The guidelines for Neon are deliberately vague when it comes to length. If we love something enough we’ll find a way to publish it no matter what the length – even if that means putting it out as a pamphlet or serialising it across several issues of the magazine.
But there’s another reason why we’re vague about word limits – which is that nobody really knows how long a short story is, or what constitutes a novella. Ten thousand words? Twenty thousand? What can be read in a single sitting and what necessitates several sessions to work through? It’s a question that a lot of people seem to want to know the answer to, but there’s no real answer to give.
That said, we can take a stab at it. Here are some classic reference points to help you pin down the length of that masterpiece you’ve been working on.
0 – 10 Words
The shortest story ever written (“For sale: baby shoes. Never worn”) ostensibly by Hemmingway, ostensibly on a bet. And of the stories on the Six Word Story site. Less than a single line in an average book. Approximate reading time of one second.
1 – 100 Words
Most Twitter fiction (Nanoism publishes some great stuff). A whole swathe of Lydia Davis’s work. Most things that are called microfiction. “Housewife” by Amy Hempel. Any of the stories on the 100 Word Story website. An average paragraph on an average website. Any of the stories in any edition of Battery Pack.
101 – 1,000
Most definitions of flash fiction. “Little Things” by Raymond Carver. “Sticks” by George Saunders. Between one and four pages in a regular book. Up to a page and a bit of A4 if you don’t space the lines out too much. The blog post that you’re currently reading.
1,001 – 3,000
A whole bunch of short stories. “The Tell-Tale Heart” by Edgar Alan Poe. “But Always Meeting Ourselves” by Leo Hunt. Most short stories by Gabriel García Márquez. The length of a boilerplate Divorce Settlement Agreement. Approximate reading time of twelve minutes.
3001 – 10,000
Longer short stories. A sheaf of paper that you can hold between two fingers and not have it sag. About twenty or thirty pages in standard manuscript format. “The Lottery” by Shirley Jackson. “Stone Mattress” by Margaret Atwood. Most features on Longreads.
10,001 – 15,000
Possibly still a short story, but it’s getting unwieldy. Can be used to swat a fly without rolling up the paper. The length of Amazon’s Kindle Terms of Use and Privacy Policy. The approximate average length of an issue of Neon.
15,001 – 40,000
A novella. Many of Shakespeare’s plays, including Macbeth.
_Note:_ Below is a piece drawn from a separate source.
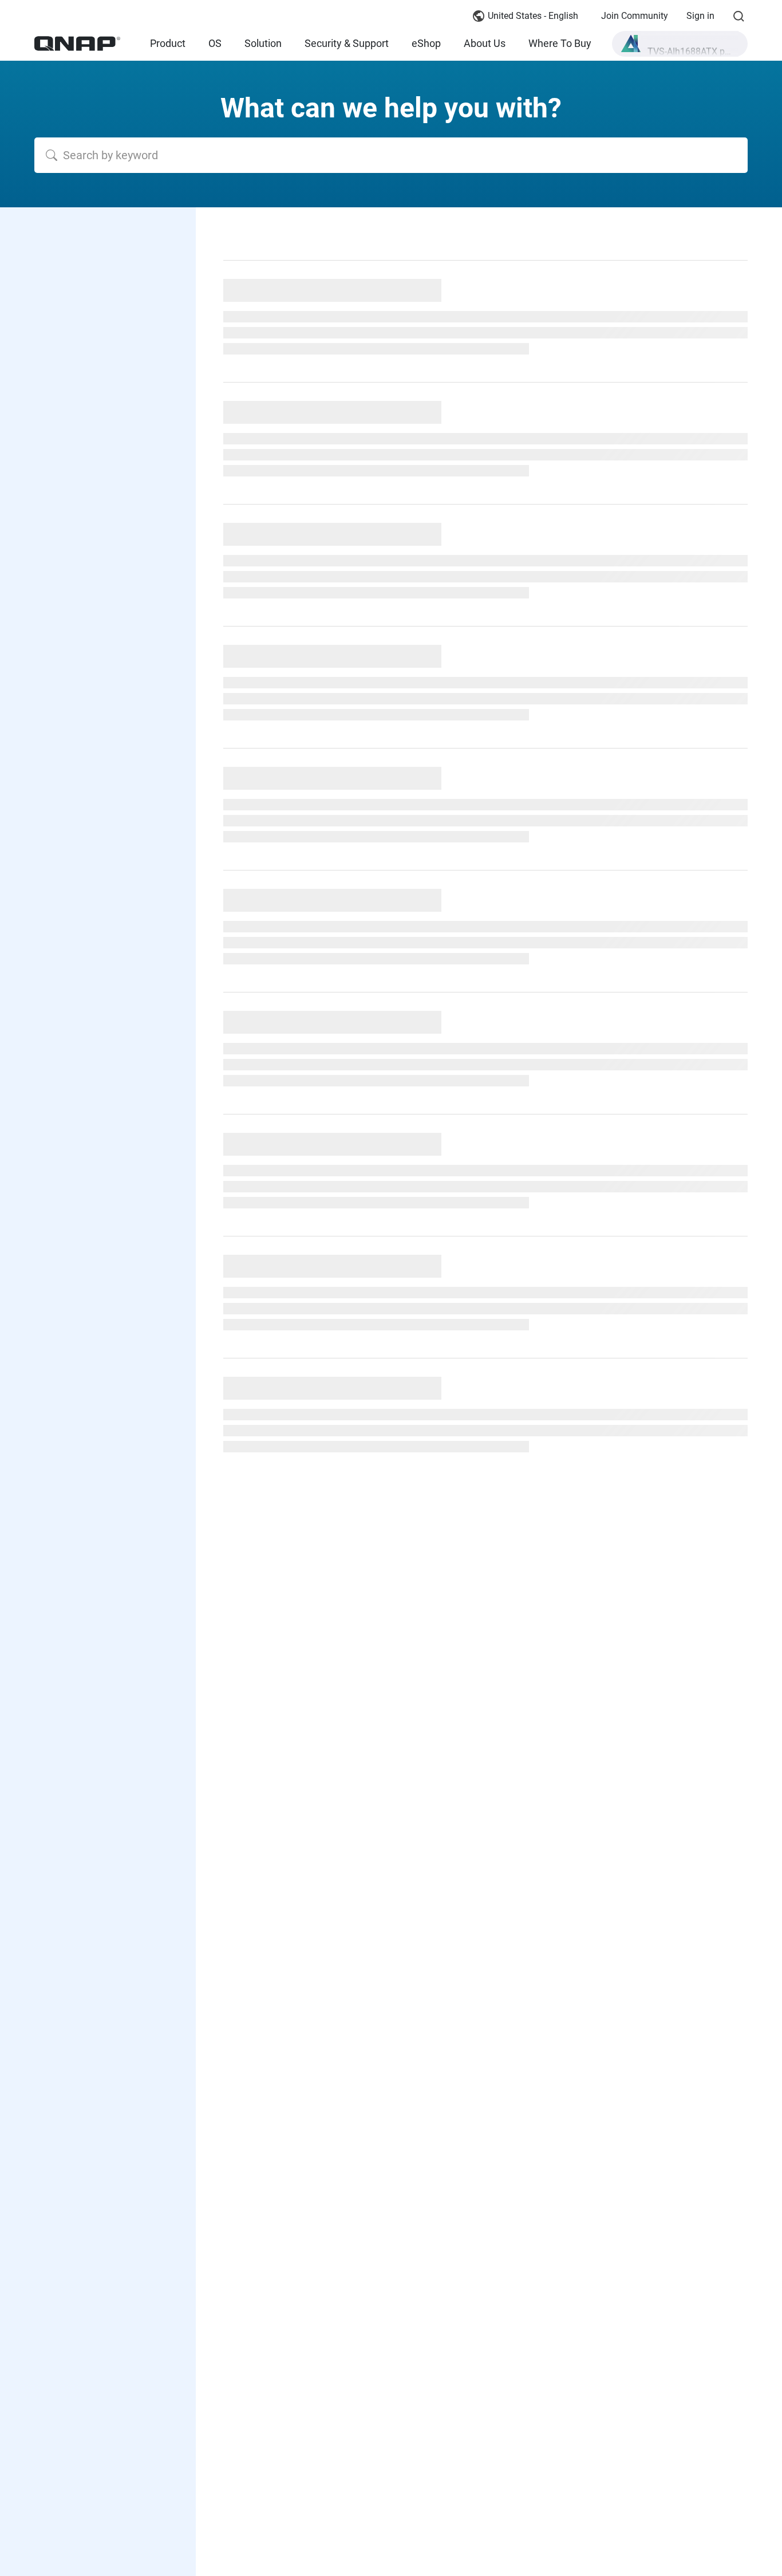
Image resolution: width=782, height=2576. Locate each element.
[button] (680, 44)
Breakfast at Tiffany’s by Truman Capote, Of Mice and Men by John Steinbeck, Animal Farm by George Orwell. Big enough to be bound into a book. Most of Shakespeare’s plays.
40,001 – 60,000
A short novel. Something with a spine, but a relatively sharp one. Might look a little lost among its beefier cousins when placed on a shelf. On Chesil Beach by Ian McEwen. War of the Wolds by HG Wells. Nineteen Eighty-Four by George Orwell. The Hitchhiker’s Guide to the Galaxy by Douglas Adams.
60,001 – 100,000
A regular-length novel. Paperback spine about as wide as a breadstick. The Hobbit by JRR Tolkien. The first three novels in the Harry Potter series by JK Rowling. Frankenstein by Mary Shelley. Paradise Lost by John Milton.
100,001 – 300,000
A long novel. Any of the individual books from The Lord of the Rings trilogy by JRR Tolkien. The last four books in the Harry Potter series by JK Rowling. Dune by Frank Herbert. Edging into the territory of books that cause severe arm strain should you try to read them while lying down.
300,001 – 500,000
An epic beast of a novel. Infinite Jest by David Foster Wallace. Gone With the Wind by Margaret Mitchell. Most instalments in the Game of Thrones series fall into this bracket quite comfortably. So does the entire The Lord of the Rings trilogy by JRR Tolkien. Big enough that it would hurt if you dropped a hardback edition on your foot. The Fountainhead by Ayn Rand. War and Peace by Leo Tolstoy.
500,001 – 1,000,000
The Bible. Atlas Shrugged by Ayn Rand. A Suitable Boy by Vikram Seth. Officially difficult to read in bed. Definite wrist strain. Makes an extremely satisfying thump when dropped onto a flat surface. Likely to be the heaviest item in any moderately-sized bag or backpack.
1,000,001 +
Long enough that finishing reading is an impressive feat all by itself. A la Recherche du Temps Perdu by Marcel Proust – Guinness World Record holder for longest novel. The Blah Story series by Nigel Tomm (an eyeball-melting 3,200,000 words long). Unwieldy to manage. Binding unlikely to last particularly long. Read time to be measured in months rather than hours or days.
Phew…
All of this is to say, of course, that it doesn’t really matter at all how long something is – there’s brilliant literature of all shapes and sizes. Word counts are really little more than a frame of reference. Are you writing a slim Animal Farm, or a rather more beefy War and Peace?